Edmonton – Nochmals die magische 50-Tore-Marke oder Playoffs mit den Edmonton Oilers? Für Leon Draisaitl ist die Frage nach dem persönlichen Ziel klar. «Playoffs», lautet die Ansage des deutschen Ausnahmespielers vor dem Saisonstart der NHL.
Der Eishockey-Nationalstürmer hat sich mit seiner persönlich überragenden Saison im Vorjahr endgültig in die Weltklasse geschossen. Mit seinem Team verpasste er aber die K.o.-Runde deutlich. In der ab Mittwoch mit dem Spiel gegen die Vancouver Canucks beginnenden neuen Saison wäre der 23-Jährige auch mit «20 Toren weniger glücklich», wenn am Ende der Sprung in die Playoffs stünde.
Die Hoffnungen ruhen beim fünfmaligen Stanley-Cup-Champion mehr denn je auch auf den Schultern des ehrgeizigen Kölners. Als zweitbester NHL-Torjäger legte er in der Vorsaison zudem 55 Tore auf und durchbrach die 100-Punkte-Marke. «Ich bin sehr stolz darauf, was ich geschafft habe. Ich weiß, wie hart es ist. Ich würde mich auch freuen, nochmals 50 Tore zu erzielen, aber mir sind die Playoffs nun mal wichtiger», erklärte Draisaitl, der gemeinsam mit Oilers-Kapitän Connor McDavid zum besten Sturm-Duo der weltbesten Liga zählt.
Doch damit beginnt auch das Problem in Edmonton. Die beiden Top-Spieler besitzen dementsprechend auch gute, langfristige Verträge. Aufgrund der Gehaltsobergrenze (81,5 Millionen Dollar) konnte die neue Führung um Generalmanager Ken Holland und Trainer Dave Tippett im Sommer die dringend benötigten Verstärkungen in der Defensive nicht verpflichten. Als bekanntester Neuzugang kam Stürmer James Neal (Calgary Flames) im Tausch gegen Milan Lucic. «Wir müssen unser Abwehrverhalten unbedingt verbessern», forderte Draisaitl. «Sonst haben wir keine Playoff-Chance.»

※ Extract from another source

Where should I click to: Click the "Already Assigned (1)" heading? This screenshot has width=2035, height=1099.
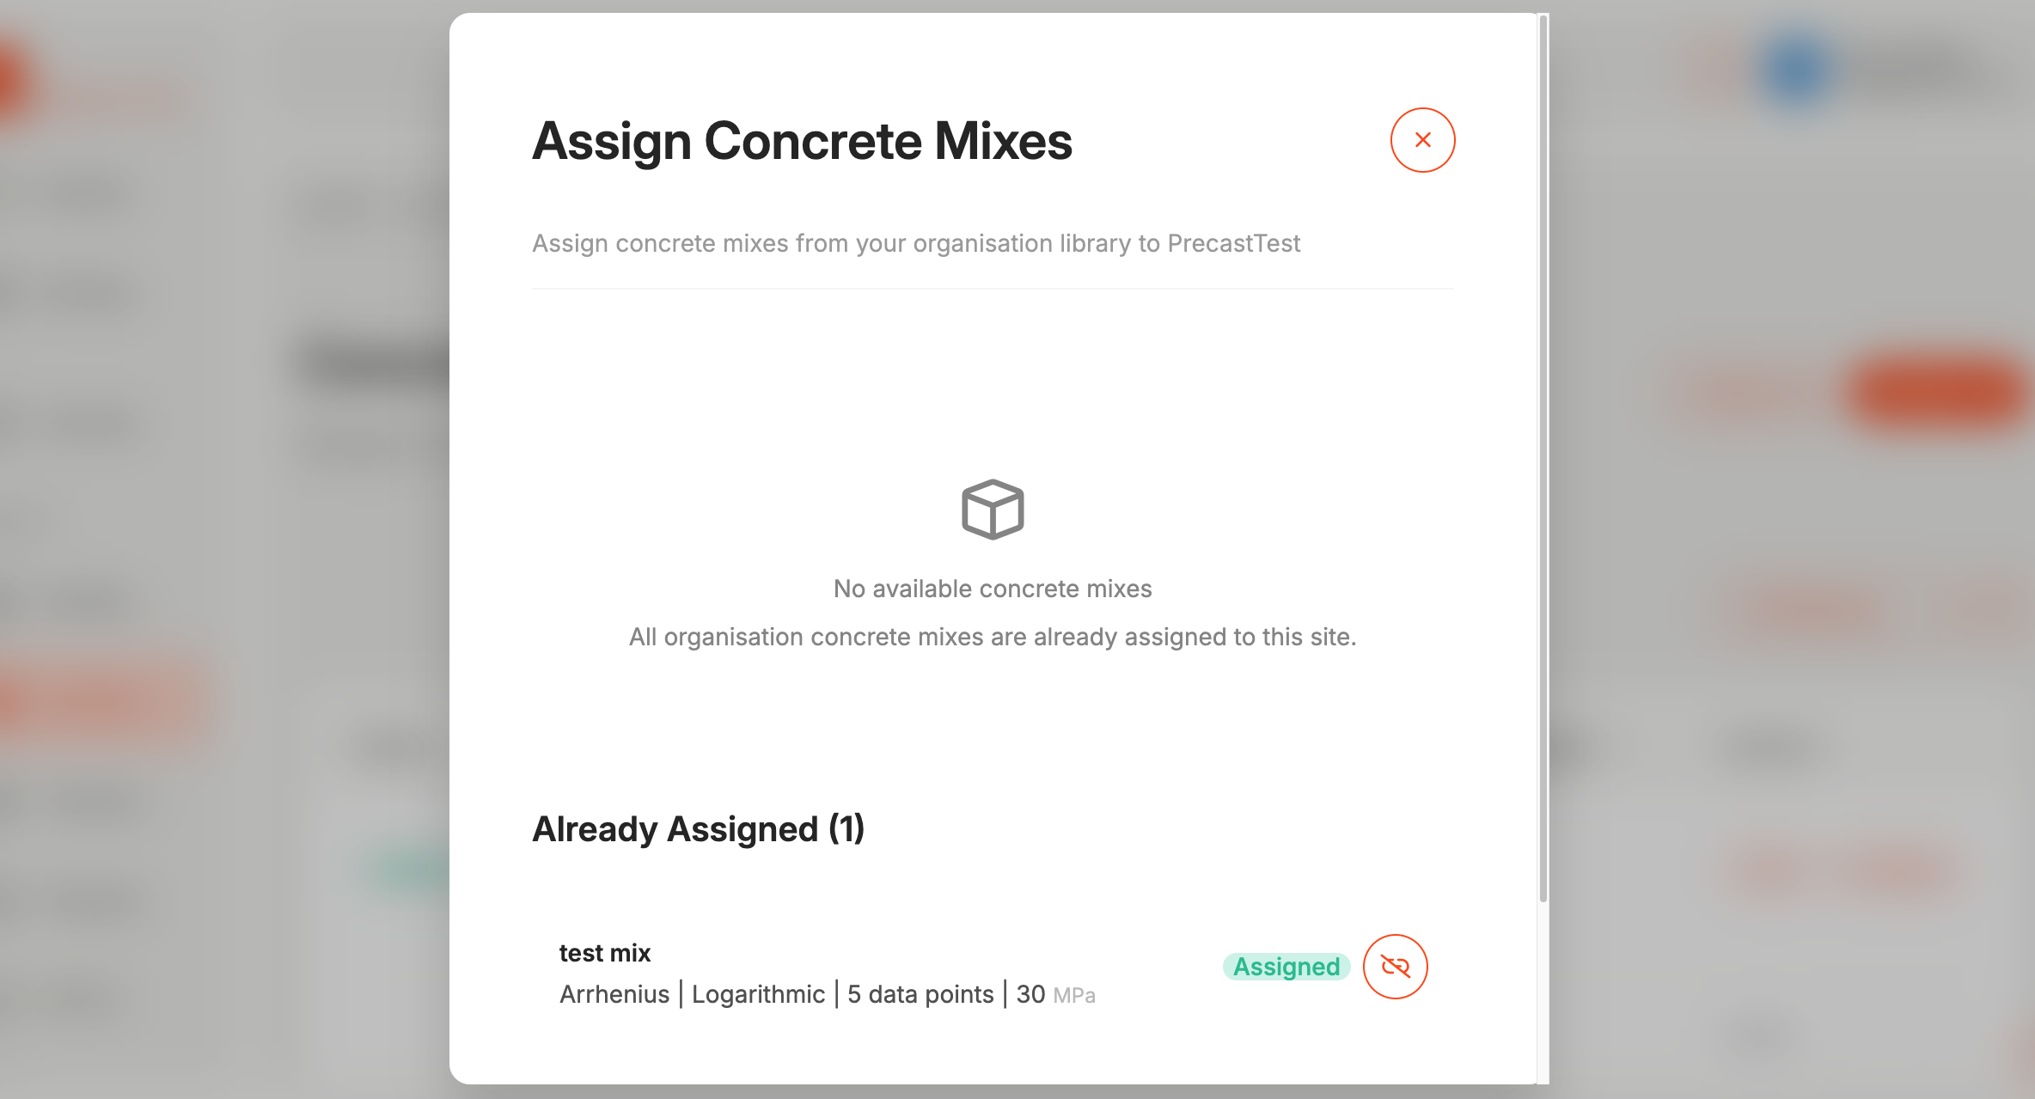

Vor allem, weil die Liga so ausgeglichen besetzt ist wie selten zuvor. Einen Top-Favoriten auf den Stanley Cup gibt es nicht. Zwar werden die Tampa Bay Lightning erneut als bestes Team gehandelt, doch die Erfahrung der vergangenen Saison hat nicht nur die Experten vorsichtig gemacht. Schied Tampa als klarer Vorrunden-Bester in der ersten Playoff-Runde sang- und klanglos mit 0:4 gegen die Columbus Blue Jackets aus, war der spätere Titelträger St. Louis Blues im Januar noch das schlechteste NHL-Team. Ein paar kleine Änderungen sorgten für einen der überraschendsten Champions der NHL-Historie.

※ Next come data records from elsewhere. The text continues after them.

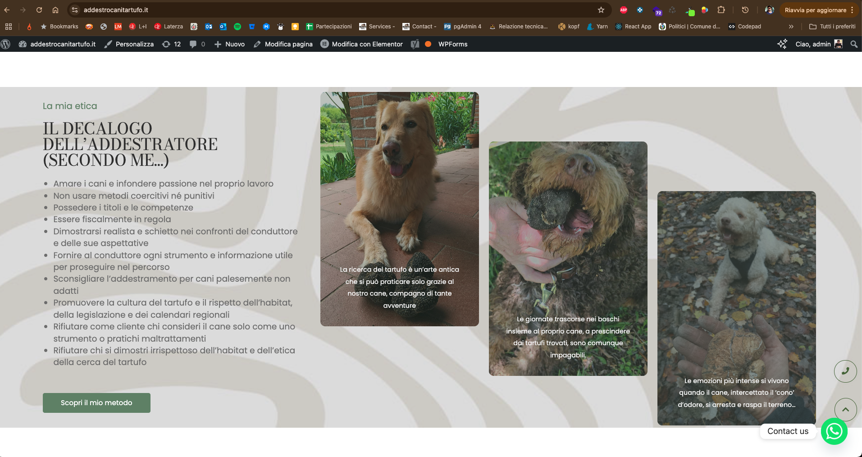The height and width of the screenshot is (457, 862).
Task: Click the Scopri il mio metodo button
Action: pos(96,402)
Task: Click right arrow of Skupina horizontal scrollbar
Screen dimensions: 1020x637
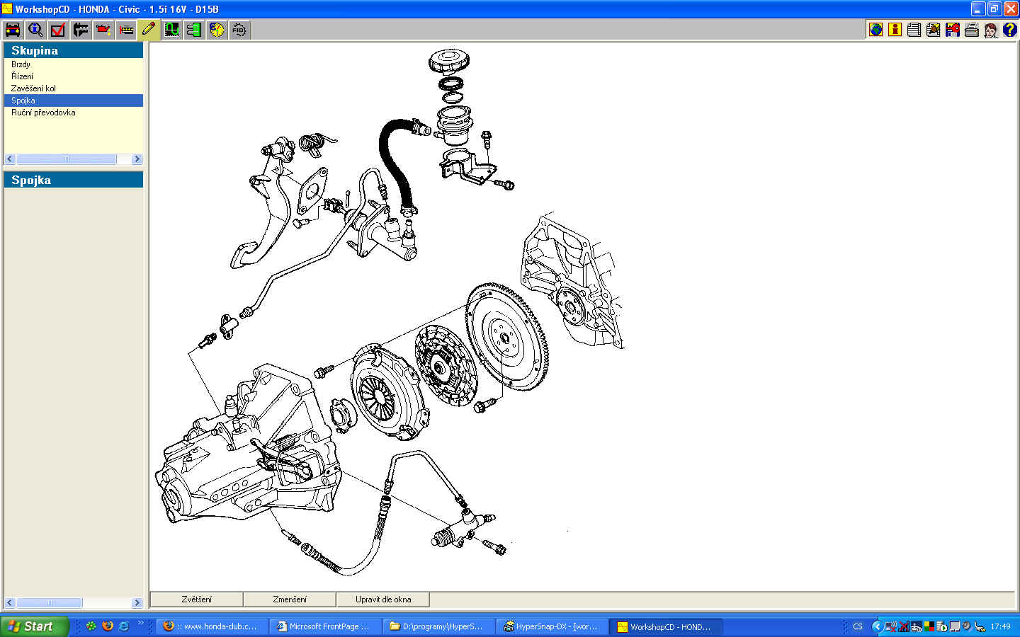Action: 137,159
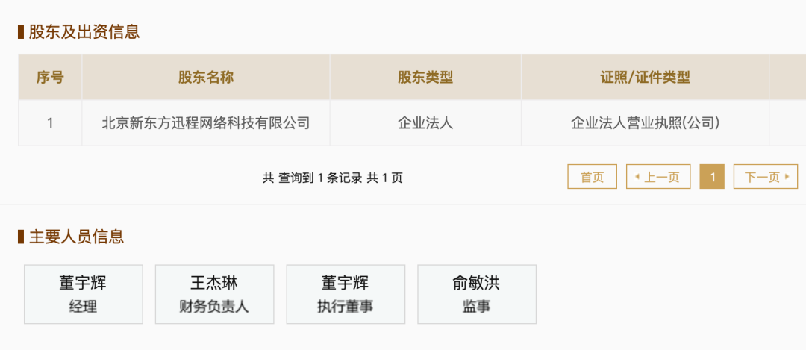Click the 股东名称 column header

(205, 77)
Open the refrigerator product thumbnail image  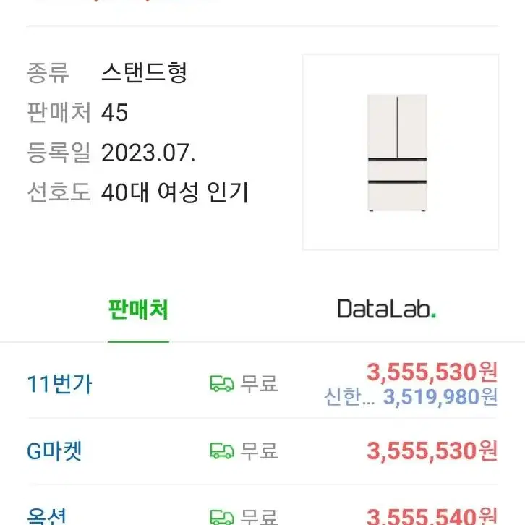click(x=400, y=152)
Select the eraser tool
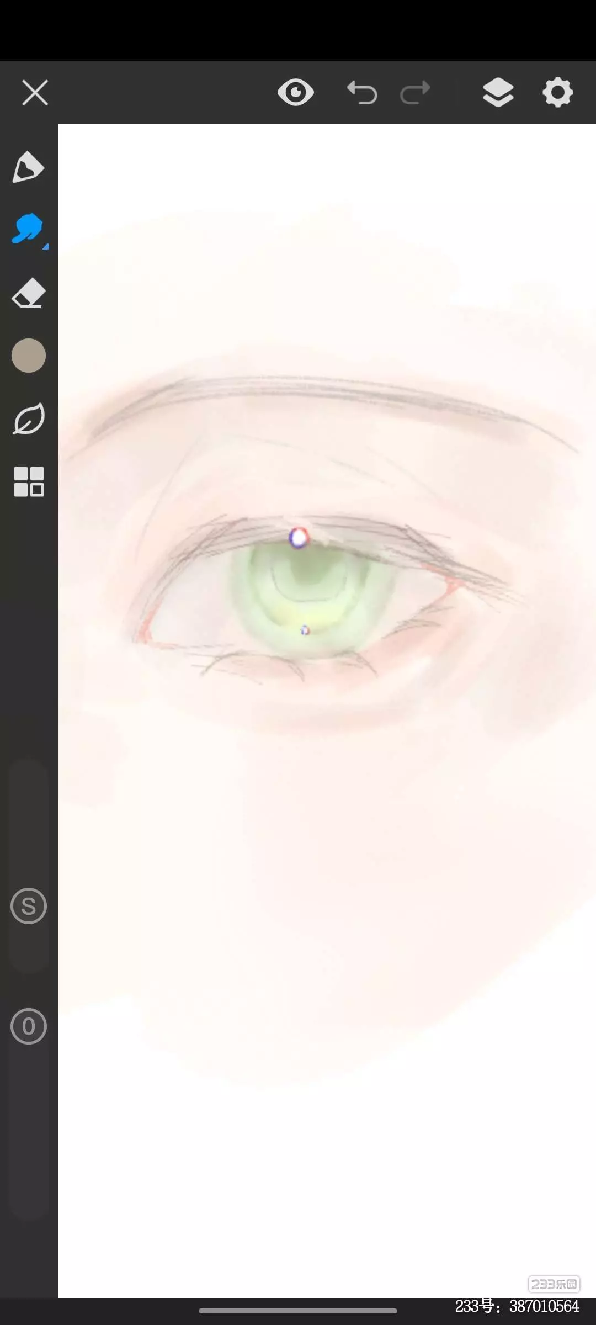Image resolution: width=596 pixels, height=1325 pixels. [x=28, y=293]
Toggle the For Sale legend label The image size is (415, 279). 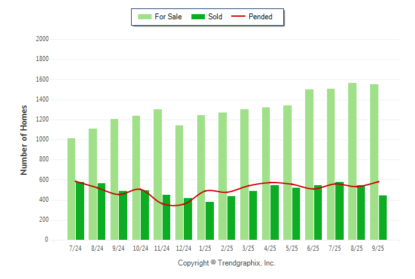168,17
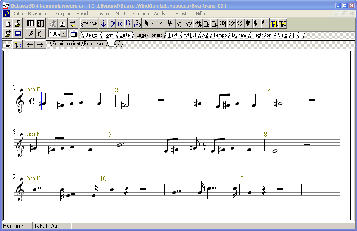
Task: Select the C-sharp key signature button
Action: coord(215,24)
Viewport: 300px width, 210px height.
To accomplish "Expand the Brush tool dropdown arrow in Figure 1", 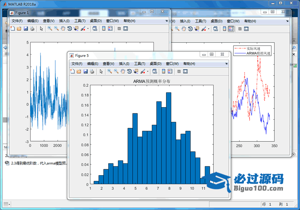I will 88,29.
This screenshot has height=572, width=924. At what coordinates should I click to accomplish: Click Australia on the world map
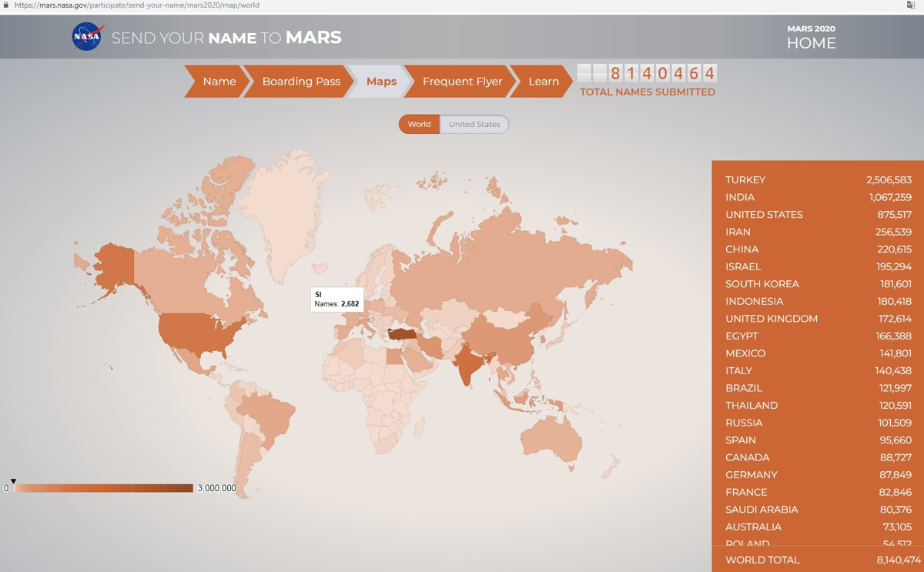551,441
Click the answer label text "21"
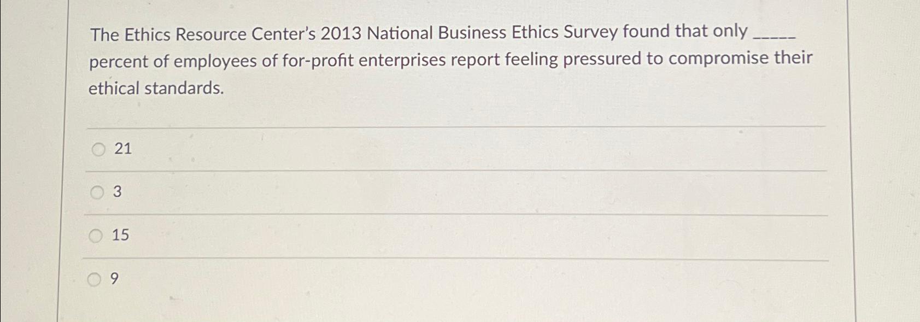The height and width of the screenshot is (322, 920). (123, 149)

Die New York Islanders mit Torhüter Thomas Greiss und Tom Kühnhackl und die Pittsburgh Penguins mit dem aus Chicago gewechselten Dominik Kahun und Superstar Sidney Crosby gelten wieder als Kandidaten für die Playoffs. Den Colorado Avalanche mit Torhüter Philipp Grubauer, den San Jose Sharks mit Rookie Lean Bergmann und Manuel Wiederer sowie den Calgary Flames mit Tobias Rieder wird gar der Stanley Cup zugetraut. Auch New Jersey sorgte mit dem Nummer-Eins-Draft Jack Hughes und dem Lindsey-Vonn-Verlobten PK Subban als Top-Zugang im Sommer für Aufsehen und gelten als Geheimfavorit.
Der frühere Bundestrainer Marco Sturm dürfte als Assistent mit den Los Angeles Kings ähnlich wie Nationalverteidiger Korbinian Holzer mit den Anaheim Ducks nur Außenseiterchancen auf die begehrten Ränge besitzen. Gleiches gilt für die Detroit Red Wings mit Top-Talent Moritz Seider (18). Die Nummer sechs der NHL-Talenteziehung wird allerdings erstmal im Farmteam Grand Rapids Griffins auflaufen.

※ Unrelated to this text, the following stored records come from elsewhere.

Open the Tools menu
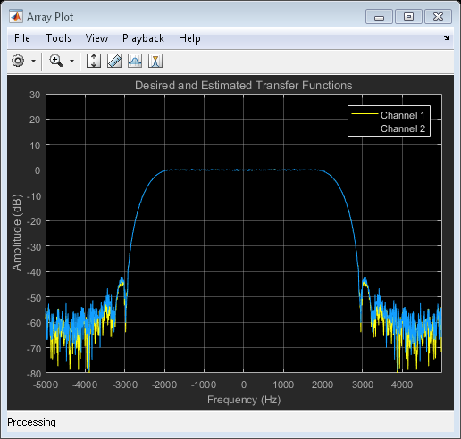Image resolution: width=461 pixels, height=439 pixels. [58, 38]
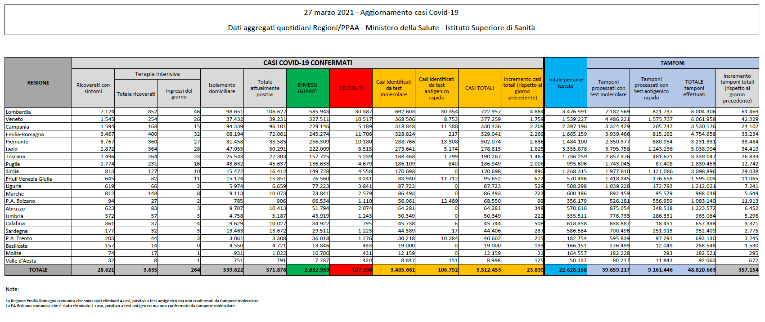Select the Isolamento domiciliare column header
The height and width of the screenshot is (322, 765).
tap(222, 88)
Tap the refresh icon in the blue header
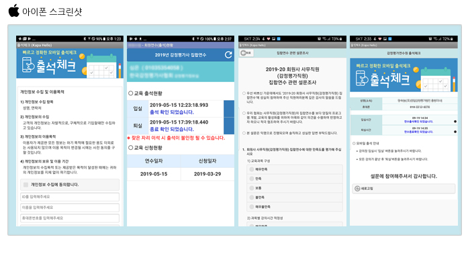The image size is (470, 266). click(228, 55)
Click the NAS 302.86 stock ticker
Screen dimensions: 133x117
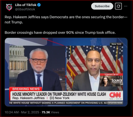point(115,99)
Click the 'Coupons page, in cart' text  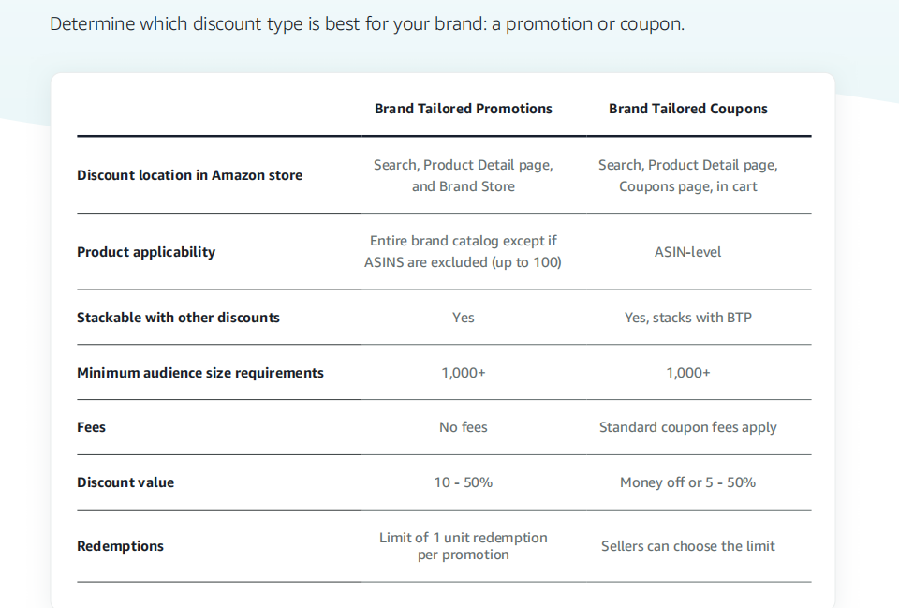(x=688, y=186)
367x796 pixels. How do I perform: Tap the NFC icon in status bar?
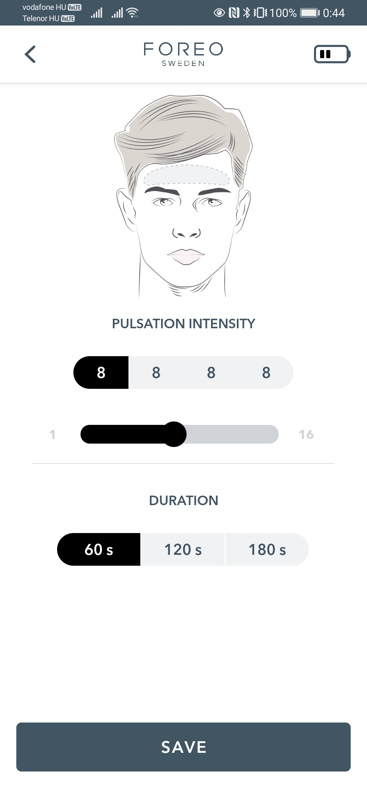234,13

Zurück auf der großen Bühne ist Ralph Krueger. Der Deutsch-Kanadier war zuletzt knapp fünf Jahre Boss des englischen Fußball-Clubs FC Southampton und führte 2016 Team Europa beim World Cup of Hockey zwischendurch zum überraschenden zweiten Platz. Im Sommer übernahm der 60-Jährige, der auch einige Male Trainer-Kandidat des deutschen Nationalteams war, die Buffalo Sabres. «Ich habe keine Angst», sagte Krueger. «Ich fühle mich jetzt wieder so, als wäre ich zu Hause.»